Of Édouard Manet's personal appearance we know that he was of average height, that he wore a short, square beard, that he had fair hair and vivacious deep-set eyes. His manners were smooth and courteous, and he was always well dressed, in the fashion of his time. As to the appearance of his pictures, we find the following description in an article written by Émile Zola in 1867: "His paintings are light-coloured and luminous, with a concrete and tangible pallor. The light in them is white and wide-spread, casting a gentle glow over the objects depicted."
His personal appearance and demeanour give scant indication of his human qualities, and in the some way the luminous aspect of his pictures is of little importance in determining their place in art. The latter seems to me to have been admirably defined by Paul Valéry--though it is true that he gives no grounds for his statement--in the following words: "The fame of Manet's name was assured by the quality of his admirers, and above all by their diversity. These devotees of his painting, differing so widely in character, united in asserting that his place was among the great masters, among those men whose art and authority have endowed the flowers of a day, the changing fashions, the bodies of human beings and the fleeting glances of their eyes with a kind of permanence which will endure for centuries, and a spiritual and interpretative value which may be compared with that of a sacred text."
After Manet's death Edgar Degas uttered the expressive words: "He was greater than we thought."

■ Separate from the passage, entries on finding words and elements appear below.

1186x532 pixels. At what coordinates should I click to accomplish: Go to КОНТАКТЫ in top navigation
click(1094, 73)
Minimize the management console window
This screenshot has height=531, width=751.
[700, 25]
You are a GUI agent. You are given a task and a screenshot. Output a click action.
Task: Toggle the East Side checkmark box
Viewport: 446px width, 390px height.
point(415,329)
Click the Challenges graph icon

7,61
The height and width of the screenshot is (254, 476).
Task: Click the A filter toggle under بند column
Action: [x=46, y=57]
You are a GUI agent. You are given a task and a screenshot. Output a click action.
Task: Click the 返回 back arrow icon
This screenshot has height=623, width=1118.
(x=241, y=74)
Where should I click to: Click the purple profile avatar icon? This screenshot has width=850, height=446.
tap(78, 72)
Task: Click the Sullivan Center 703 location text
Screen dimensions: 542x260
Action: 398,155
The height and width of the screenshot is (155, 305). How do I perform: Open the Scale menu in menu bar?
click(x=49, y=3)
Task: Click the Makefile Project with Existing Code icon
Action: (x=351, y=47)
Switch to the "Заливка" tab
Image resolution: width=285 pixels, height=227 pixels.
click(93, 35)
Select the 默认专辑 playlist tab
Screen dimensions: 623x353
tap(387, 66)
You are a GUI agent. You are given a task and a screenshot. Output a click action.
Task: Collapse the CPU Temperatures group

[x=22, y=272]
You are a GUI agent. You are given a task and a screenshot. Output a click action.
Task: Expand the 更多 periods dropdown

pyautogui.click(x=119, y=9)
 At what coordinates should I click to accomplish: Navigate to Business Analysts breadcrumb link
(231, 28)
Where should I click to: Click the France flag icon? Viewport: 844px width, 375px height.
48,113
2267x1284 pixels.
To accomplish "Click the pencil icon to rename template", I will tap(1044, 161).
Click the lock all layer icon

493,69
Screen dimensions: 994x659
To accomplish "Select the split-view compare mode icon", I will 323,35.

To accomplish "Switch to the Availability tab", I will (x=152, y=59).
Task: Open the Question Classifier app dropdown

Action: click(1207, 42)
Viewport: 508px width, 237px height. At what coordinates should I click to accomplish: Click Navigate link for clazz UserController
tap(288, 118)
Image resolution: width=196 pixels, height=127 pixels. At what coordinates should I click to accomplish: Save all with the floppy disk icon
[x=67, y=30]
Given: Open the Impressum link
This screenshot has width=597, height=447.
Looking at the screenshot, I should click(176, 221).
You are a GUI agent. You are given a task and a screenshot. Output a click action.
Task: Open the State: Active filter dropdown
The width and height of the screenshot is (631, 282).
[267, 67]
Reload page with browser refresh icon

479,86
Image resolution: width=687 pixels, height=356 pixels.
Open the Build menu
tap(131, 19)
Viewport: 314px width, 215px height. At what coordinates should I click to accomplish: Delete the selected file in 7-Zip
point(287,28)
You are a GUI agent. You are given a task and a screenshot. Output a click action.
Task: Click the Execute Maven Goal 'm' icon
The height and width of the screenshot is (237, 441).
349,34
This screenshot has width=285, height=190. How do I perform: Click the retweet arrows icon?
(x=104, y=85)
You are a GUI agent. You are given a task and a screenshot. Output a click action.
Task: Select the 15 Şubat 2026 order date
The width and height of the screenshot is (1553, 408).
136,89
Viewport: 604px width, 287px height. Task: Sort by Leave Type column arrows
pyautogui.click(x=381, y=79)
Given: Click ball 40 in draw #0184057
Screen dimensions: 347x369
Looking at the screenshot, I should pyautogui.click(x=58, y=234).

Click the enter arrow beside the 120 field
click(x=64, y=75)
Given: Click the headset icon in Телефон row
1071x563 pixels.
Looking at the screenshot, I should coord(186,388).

The above statements need explanation and substantiation, and this is possible only by means of a brief delineation of the history of his pictures, which forms a striking contrast to the banal and typical story of his everyday life. For this well-dressed, urbane man, with his check waistcoat and his tall hot, who spent his afternoons in the Café Tortoni, this sociable Parisian, very much the "galant homme" and something of a dandy, who glided noiselessly through a conventional world, seems to have led a double life. Side-by-side with the tranquil existence of a good bourgeois, respecting the petty formalities of his milieu and at the same time following the conventional path of a man of the world who had liaisons and fought duels, there existed the eventful life of an artist who seemed to be turning upside-down all the laws of painting. The former of these two existences seems to have had no other purpose than to give chronological order and dates to the latter; it seems to be nothing but a silken thread holding together a chain of beautiful pearls.
Of this thread there is little to be said except that it began at one point and ended at another, but we shall of necessity often be conscious of it when we come to examine any of those pearls whose beauty attracts us, and before which we pause longer than before the others which we allow to glide noiselessly through our fingers.